> **TASK**
The answer must be every line of the records in which the string "computer" appears.

= = = = =

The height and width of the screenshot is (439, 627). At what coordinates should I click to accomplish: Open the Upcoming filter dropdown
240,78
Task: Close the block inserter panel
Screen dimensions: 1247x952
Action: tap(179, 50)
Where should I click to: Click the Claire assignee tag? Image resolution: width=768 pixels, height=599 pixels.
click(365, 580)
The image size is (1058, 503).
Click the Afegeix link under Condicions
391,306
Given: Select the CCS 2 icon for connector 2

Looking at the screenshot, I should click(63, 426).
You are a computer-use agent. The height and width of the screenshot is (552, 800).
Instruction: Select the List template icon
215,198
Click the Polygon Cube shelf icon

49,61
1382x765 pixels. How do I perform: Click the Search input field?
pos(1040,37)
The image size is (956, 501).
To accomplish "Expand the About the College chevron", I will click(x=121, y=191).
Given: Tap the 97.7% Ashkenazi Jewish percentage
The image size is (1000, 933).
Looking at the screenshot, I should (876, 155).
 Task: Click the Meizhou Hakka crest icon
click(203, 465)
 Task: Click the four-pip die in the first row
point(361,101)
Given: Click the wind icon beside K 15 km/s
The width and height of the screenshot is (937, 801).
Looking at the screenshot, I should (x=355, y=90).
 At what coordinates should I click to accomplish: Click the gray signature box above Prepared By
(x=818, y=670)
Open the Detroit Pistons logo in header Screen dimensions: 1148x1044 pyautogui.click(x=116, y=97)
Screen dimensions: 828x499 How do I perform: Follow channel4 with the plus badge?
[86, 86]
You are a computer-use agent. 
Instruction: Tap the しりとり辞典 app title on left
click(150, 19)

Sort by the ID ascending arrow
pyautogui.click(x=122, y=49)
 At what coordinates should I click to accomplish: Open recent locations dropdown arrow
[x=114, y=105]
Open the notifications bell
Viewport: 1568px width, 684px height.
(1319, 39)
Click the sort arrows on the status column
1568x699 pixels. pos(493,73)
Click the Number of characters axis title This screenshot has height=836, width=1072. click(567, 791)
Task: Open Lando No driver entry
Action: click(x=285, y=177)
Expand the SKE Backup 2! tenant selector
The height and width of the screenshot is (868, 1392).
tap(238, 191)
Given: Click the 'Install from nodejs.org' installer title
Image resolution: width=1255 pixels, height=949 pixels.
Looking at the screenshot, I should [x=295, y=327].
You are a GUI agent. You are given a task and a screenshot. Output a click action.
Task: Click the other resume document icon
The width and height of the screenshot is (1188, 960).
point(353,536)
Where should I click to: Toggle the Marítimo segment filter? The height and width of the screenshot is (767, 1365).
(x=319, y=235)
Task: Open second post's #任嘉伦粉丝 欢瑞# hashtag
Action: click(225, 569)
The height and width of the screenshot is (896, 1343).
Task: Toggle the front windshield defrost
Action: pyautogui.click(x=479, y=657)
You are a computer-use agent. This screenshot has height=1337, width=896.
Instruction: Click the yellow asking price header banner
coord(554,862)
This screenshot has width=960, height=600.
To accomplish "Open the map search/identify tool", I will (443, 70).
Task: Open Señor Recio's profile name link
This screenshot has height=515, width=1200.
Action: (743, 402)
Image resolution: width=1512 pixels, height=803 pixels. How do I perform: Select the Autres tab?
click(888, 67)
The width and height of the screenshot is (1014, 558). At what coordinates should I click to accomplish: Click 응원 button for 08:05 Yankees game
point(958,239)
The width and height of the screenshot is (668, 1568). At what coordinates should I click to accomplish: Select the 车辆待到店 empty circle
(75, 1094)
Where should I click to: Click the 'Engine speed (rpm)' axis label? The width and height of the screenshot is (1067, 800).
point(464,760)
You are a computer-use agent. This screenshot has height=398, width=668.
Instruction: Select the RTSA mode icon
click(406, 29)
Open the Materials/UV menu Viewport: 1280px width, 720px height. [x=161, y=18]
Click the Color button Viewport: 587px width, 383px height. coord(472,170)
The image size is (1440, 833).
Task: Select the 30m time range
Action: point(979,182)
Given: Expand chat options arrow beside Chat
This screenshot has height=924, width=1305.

= = = = =

> **REPLY TO THE EXERCISE**
You are a computer-use agent. The height and width of the screenshot is (552, 800).
You are a computer-use agent. 
You are a computer-use agent. This screenshot has height=1337, width=896.
You are a computer-use agent. This screenshot has height=398, width=668.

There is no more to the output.